* **Work instruction**:
When you have gone through the entries below, state how many lines include the word "computer" and write nothing else.

Saved entries:
▼

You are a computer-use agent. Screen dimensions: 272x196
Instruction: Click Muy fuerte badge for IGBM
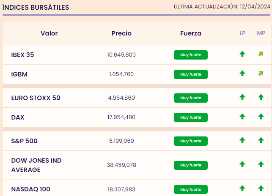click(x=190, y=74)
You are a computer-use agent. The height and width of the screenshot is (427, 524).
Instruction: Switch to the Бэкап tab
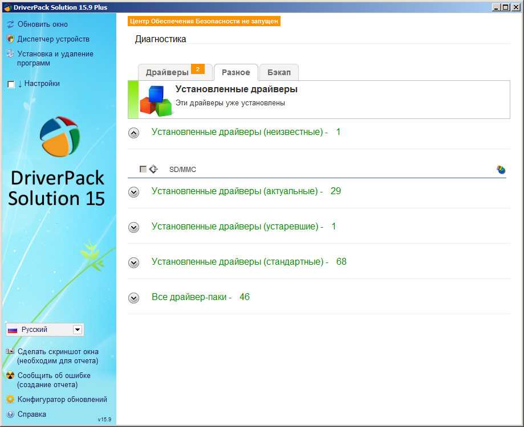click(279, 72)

▲

* **Written response**:
2